Le transport aérien a changé depuis les années 1930. Les compagnies aériennes ne considèrent plus leurs avions comme des paquebots volants. Le coût du transport aérien diminue et les avions de ligne se transforment en autobus aériens. Il ne suffit plus de pouvoir traverser l'océan ; les avions de ligne doivent désormais être capables de réaliser cet exploit tout en transportant suffisamment de passagers pour être rentables. Bien que le Brabazon n'ait puEn attendant, les Américains avaient développé plusieurs avions de ligne capables de le faire, notamment le Douglas DC-6, le Lockheed Constellation et le Boeing Stratocruiser. Il est significatif que la BOAC ait pris livraison de son premier Stratocruiser un mois seulement après le vol inaugural du Brabazon.
Le Brabazon a effectué de nombreux autres vols d'essai et de démonstration au cours des 2½ années suivantes, mais n'a suscité aucun intérêt de la part des compagnies aériennes. Il a finalement été cloué au sol en 1952 et mis au rebut. Le deuxième prototype, équipé de turbopropulseurs censés augmenter ses performances de 50 mph, n'a jamais été achevé.

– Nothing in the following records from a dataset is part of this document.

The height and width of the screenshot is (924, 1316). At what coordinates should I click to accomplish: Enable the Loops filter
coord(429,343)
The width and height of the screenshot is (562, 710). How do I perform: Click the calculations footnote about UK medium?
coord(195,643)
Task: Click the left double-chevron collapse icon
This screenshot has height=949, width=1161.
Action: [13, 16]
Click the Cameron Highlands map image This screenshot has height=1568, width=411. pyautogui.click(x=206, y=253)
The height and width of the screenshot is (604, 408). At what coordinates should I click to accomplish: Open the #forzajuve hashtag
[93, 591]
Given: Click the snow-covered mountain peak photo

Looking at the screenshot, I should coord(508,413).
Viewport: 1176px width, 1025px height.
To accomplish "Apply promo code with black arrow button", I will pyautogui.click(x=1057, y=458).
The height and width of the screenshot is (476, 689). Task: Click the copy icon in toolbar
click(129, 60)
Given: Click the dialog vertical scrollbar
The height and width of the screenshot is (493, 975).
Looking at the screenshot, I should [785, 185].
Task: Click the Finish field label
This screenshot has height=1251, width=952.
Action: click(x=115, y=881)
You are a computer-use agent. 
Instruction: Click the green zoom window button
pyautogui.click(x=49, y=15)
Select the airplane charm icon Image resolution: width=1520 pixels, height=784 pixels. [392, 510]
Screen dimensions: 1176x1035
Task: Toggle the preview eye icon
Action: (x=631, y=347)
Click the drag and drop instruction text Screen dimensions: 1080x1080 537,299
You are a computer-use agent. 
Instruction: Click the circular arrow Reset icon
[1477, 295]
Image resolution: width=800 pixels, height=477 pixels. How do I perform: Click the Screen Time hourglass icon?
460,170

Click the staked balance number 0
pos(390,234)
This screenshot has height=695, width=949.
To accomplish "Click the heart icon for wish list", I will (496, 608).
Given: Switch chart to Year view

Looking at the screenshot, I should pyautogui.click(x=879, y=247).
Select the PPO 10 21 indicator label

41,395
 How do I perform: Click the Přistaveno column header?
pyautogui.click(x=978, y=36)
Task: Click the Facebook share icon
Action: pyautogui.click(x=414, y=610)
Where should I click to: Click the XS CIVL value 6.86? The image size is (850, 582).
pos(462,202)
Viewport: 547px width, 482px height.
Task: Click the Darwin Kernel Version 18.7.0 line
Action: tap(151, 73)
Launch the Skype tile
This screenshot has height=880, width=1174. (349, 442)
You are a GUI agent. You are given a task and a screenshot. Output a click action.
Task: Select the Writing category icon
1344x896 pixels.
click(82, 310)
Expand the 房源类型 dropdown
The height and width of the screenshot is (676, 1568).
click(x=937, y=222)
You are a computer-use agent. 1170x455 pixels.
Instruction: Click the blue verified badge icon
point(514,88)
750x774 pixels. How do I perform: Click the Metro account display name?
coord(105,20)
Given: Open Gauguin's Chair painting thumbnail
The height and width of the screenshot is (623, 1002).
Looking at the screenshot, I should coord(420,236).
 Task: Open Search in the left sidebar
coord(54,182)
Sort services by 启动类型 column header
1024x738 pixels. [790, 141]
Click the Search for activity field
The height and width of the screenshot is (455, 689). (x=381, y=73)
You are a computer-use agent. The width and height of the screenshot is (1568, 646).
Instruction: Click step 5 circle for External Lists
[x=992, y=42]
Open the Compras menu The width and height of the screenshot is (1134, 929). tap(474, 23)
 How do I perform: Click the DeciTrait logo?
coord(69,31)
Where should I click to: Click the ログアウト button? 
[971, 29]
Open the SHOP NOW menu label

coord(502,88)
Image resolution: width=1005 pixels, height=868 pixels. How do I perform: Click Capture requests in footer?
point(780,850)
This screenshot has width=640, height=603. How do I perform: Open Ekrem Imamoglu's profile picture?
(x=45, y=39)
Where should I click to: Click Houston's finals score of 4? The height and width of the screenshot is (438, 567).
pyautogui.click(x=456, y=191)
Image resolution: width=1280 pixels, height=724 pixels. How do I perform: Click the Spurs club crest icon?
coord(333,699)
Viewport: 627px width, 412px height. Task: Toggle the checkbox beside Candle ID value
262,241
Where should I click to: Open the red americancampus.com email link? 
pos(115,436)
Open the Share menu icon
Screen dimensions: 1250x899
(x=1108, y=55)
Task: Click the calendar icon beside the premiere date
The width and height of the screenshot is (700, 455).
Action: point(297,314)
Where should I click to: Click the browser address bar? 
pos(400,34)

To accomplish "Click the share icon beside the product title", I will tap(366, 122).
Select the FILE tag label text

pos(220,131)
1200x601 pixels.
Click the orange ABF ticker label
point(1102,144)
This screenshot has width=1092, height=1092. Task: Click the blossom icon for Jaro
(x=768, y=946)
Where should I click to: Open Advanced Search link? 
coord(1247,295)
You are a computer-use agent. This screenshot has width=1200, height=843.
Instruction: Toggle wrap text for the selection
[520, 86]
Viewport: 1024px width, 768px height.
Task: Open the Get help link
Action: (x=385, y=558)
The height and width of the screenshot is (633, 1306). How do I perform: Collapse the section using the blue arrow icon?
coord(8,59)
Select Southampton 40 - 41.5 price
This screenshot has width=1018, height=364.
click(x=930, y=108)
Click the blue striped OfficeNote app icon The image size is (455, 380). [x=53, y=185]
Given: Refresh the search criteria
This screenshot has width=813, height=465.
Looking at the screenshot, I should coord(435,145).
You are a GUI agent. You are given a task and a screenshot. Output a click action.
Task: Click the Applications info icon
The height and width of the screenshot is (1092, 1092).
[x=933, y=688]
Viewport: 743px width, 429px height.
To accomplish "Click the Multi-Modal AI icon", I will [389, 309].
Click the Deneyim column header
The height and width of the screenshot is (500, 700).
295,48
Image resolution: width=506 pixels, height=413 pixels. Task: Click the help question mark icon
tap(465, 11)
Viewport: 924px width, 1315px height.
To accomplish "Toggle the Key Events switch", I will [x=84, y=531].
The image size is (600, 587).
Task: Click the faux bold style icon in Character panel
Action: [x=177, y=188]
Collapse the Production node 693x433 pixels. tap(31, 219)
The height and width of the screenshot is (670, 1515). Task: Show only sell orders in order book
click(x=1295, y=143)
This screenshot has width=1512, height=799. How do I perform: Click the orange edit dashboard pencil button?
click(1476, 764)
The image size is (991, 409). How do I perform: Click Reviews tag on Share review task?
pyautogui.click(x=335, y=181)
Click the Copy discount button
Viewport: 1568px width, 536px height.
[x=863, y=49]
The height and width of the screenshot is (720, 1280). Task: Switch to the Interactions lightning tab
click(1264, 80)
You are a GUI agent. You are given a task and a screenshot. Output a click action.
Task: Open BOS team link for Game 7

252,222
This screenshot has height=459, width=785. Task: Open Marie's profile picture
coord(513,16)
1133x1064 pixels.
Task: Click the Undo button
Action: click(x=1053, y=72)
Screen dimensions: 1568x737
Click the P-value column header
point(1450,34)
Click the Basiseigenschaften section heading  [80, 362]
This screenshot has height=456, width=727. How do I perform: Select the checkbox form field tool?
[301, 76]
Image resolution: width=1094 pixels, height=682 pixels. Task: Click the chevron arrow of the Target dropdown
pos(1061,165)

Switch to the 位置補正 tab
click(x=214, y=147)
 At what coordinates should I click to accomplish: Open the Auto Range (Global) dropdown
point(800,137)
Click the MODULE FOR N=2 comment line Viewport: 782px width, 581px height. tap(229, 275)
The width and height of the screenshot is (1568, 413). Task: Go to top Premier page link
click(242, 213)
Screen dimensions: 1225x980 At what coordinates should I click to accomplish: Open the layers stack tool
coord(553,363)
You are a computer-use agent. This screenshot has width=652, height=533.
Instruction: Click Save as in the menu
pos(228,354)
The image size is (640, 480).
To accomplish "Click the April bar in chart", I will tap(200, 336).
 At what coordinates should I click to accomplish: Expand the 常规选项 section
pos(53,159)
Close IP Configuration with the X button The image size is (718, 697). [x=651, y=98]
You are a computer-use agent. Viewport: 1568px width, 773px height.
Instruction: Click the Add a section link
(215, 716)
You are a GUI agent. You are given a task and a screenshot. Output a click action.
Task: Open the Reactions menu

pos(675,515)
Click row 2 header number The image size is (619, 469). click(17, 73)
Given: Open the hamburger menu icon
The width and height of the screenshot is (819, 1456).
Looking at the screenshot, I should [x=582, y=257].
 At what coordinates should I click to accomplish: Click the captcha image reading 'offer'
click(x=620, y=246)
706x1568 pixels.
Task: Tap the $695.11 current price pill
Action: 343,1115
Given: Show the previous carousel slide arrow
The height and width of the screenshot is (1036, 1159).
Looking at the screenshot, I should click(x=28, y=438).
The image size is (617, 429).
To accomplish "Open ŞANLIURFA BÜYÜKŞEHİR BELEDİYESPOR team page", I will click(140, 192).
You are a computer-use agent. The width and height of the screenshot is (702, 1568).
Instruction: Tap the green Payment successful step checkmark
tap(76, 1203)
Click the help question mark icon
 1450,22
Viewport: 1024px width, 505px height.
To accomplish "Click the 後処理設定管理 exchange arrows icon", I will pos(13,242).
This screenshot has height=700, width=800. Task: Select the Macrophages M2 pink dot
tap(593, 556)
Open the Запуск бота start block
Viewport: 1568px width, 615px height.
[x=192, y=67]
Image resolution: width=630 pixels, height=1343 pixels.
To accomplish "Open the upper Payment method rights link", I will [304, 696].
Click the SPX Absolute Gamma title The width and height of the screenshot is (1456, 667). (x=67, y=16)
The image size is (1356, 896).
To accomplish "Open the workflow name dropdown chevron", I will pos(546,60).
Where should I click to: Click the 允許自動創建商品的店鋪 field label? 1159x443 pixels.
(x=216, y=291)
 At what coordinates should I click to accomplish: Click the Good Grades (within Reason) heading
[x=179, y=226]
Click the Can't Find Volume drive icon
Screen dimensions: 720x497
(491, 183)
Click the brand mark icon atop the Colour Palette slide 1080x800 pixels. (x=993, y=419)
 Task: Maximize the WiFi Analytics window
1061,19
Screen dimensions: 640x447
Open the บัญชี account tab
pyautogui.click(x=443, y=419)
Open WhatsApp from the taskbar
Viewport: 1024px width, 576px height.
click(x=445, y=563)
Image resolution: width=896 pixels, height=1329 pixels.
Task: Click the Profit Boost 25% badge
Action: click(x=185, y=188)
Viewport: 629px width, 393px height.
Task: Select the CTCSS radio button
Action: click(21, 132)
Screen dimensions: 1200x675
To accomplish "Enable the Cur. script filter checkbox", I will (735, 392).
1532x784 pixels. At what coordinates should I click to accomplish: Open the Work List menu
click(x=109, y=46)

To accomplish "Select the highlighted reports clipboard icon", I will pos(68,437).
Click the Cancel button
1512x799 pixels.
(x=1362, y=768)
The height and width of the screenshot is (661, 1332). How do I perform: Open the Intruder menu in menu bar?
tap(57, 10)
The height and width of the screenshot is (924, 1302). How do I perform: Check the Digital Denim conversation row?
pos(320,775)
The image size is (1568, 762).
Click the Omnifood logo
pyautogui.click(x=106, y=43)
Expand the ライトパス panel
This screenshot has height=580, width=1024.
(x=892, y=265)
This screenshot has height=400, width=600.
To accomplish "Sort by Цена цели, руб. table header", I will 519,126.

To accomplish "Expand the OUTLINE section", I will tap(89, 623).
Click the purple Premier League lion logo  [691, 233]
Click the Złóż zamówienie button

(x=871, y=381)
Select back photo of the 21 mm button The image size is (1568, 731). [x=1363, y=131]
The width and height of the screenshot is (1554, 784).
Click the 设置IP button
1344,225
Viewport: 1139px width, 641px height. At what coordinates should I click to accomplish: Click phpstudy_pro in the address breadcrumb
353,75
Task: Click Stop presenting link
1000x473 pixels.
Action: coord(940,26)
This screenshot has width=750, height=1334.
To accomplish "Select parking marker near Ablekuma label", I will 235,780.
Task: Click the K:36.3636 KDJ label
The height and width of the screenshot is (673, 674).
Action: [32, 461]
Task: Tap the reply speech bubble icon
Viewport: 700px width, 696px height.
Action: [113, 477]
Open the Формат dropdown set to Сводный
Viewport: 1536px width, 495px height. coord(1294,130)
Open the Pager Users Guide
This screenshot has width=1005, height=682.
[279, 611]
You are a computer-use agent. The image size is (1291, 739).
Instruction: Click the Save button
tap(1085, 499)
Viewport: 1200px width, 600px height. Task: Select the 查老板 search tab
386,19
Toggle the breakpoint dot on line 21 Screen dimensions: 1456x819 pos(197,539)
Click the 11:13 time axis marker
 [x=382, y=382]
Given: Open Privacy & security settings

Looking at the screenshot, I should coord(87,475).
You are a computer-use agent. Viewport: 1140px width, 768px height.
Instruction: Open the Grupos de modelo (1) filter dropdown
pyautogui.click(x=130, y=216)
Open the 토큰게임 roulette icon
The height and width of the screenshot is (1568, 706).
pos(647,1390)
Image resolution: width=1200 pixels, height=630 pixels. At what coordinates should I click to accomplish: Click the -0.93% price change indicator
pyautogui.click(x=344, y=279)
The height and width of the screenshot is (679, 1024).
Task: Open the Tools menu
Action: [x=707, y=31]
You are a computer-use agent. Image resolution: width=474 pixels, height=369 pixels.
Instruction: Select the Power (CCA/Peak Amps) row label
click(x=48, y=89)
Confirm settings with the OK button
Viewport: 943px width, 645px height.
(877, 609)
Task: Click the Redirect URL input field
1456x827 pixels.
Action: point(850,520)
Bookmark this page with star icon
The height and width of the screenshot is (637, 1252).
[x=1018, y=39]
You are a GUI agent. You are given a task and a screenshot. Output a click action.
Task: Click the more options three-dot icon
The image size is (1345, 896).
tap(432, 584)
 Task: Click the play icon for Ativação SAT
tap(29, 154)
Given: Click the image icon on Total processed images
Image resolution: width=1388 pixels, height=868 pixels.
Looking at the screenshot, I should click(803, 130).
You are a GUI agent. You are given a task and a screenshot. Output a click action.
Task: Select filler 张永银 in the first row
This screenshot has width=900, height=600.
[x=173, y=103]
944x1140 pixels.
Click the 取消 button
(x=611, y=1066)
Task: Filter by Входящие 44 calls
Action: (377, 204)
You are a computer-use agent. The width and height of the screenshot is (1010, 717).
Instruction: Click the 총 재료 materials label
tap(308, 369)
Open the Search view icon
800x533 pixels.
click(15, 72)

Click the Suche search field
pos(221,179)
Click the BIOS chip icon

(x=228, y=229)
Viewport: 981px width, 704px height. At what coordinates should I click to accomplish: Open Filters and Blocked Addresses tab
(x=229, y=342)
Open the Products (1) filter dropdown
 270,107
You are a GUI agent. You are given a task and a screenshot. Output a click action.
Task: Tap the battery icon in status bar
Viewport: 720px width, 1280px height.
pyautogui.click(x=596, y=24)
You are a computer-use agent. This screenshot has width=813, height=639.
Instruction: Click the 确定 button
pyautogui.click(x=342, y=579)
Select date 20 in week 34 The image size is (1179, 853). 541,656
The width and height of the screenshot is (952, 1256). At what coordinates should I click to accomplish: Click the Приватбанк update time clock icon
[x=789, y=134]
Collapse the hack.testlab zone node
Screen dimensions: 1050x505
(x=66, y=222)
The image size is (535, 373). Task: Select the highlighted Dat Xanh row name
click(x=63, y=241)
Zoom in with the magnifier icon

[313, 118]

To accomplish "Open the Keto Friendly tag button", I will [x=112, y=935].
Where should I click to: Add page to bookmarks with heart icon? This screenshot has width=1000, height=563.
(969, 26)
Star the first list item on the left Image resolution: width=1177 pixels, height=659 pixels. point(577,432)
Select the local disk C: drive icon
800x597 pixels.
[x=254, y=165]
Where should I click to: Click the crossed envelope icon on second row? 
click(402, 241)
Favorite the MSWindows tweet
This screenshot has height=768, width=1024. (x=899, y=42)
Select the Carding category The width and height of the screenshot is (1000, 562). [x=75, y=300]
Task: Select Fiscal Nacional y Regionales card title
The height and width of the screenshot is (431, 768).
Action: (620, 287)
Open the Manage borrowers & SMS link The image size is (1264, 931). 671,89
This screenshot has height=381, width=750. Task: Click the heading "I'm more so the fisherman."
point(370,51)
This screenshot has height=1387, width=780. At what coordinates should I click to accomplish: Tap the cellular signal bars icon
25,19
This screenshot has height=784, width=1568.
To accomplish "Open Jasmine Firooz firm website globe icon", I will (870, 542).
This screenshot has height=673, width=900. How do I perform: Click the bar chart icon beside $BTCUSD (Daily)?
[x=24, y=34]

Si beaucoup de Britanniques considèrent que l'argent dépensé pour le Brabazon est gaspillé, ce n'est pas le cas des efforts déployés par Bristol. Les installations construites à Filton sont mises à profit pour développer le Bristol Britannia, un avion de ligne performant bien mieux adapté aux conditions de transport aérien de l'époque. Propulsé par quatre des turbopropulseurs Proteus développés pour le Brabazon, le Britannia pèse près de 40 % du poids de l'avion.moins que son énorme prédécesseur, tout en pouvant transporter le même nombre de passagers à travers l'Atlantique à une vitesse de croisière supérieure à 100 mph. Bristol a livré 85 Britannia, sans compter les 72 autres construits sous licence au Canada.
Bien que l'avion le plus remarquable issu du comité Brabazon se soit avéré mal conçu, toutes ses recommandations n'ont pas été mauvaises. Le travail du comité a conduit au développement de plusieurs transports réussis, dont le de Havilland Dove, le Vickers Viscount et le premier avion de ligne à réaction de série, le de Havilland Comet. En ce qui concerne le Brabazon lui-même, de nombreux historiens continuent de penser qu'il est le premier avion de ligne à réaction.insister sur le fait que son principal problème n'était pas d'être un éléphant blanc, mais que, en tant que prédécesseur de l'avion gros porteur moderne, il avait tout simplement 20 ans d'avance sur son temps.
Publié à l'origine dans le numéro de mai 2014 de Histoire de l'aviation Pour vous abonner, cliquez ici.